I guess in a sense my work parallels what a Writer does, except that the materials I write only induce some piece of electronic equipment to behave in a certain way. I have never given a computer an epiphany from it reading any of my programs. I have never written any prose other than descriptions of the way I expect my programs to behave when loaded into the computer's memory.
This blog is not to be about programming, other than to relate to you who I am and some of the forces that have brought me to this point in my life. As I look over the last few paragraphs, I realize it doesn't seem to be about anything at all, other than thoughts and reflections.

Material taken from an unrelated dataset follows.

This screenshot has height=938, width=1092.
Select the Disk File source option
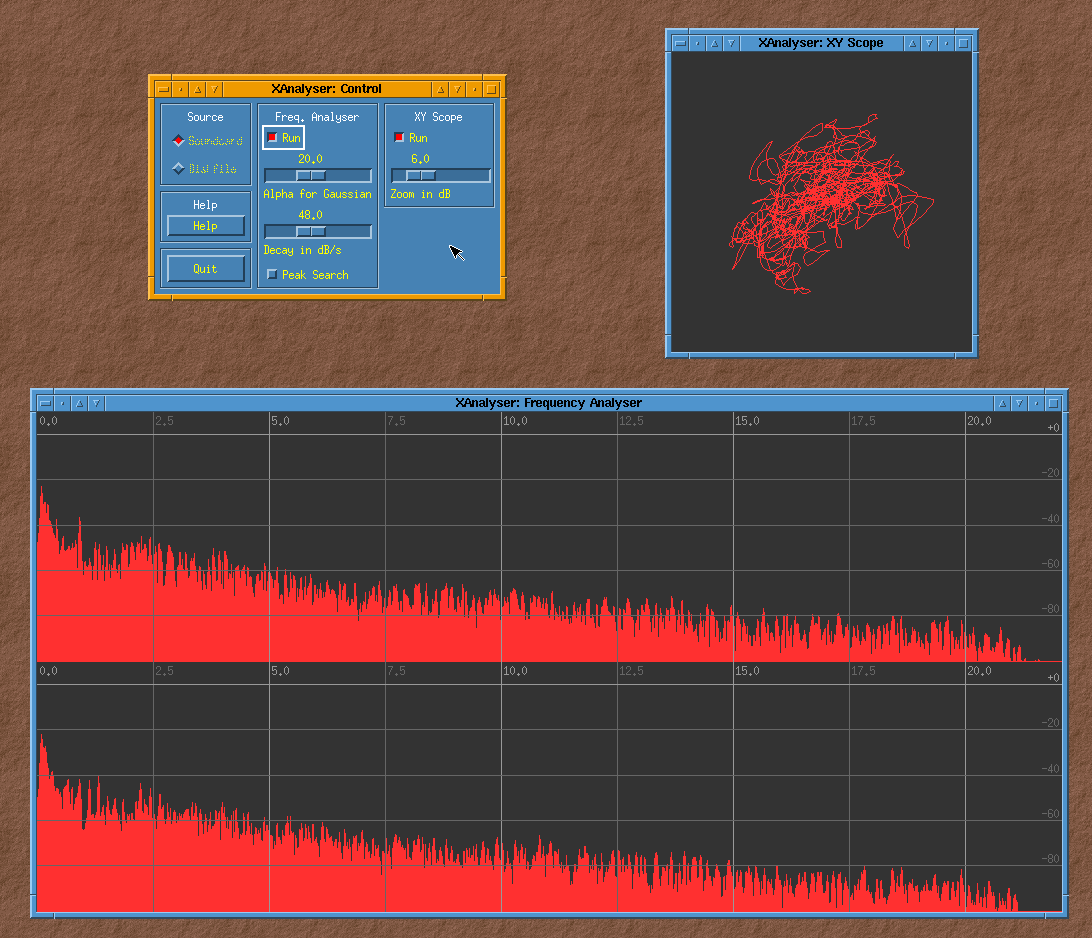[179, 169]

I do have other experiences besides geeky interaction with computers. I have a lovely, talented, and supportive wife Linda of nearly 20 years, who has kept me grounded. I enjoy the natural setting in which we find ourselves in a small town in New Hampshire, nestled in the foothills of the Monadnocks. I admire the creations of Nature, particularly the wild birds who struggle to survive and flourish. I have developed a love of cooking, which I find to be a most therapeutic activity. I consider myself spiritual, though not formally religious. I am more liberal than I am conservative. I have come to realize the value and importance of friends.
I will try to muse from time to time on whatever topic strikes me, whether it be an observation about life, an experience, an encounter, or a random thought from the middle of the night.
I will write, to try to illuminate myself to myself and to you. But keep in mind that I am not a Writer.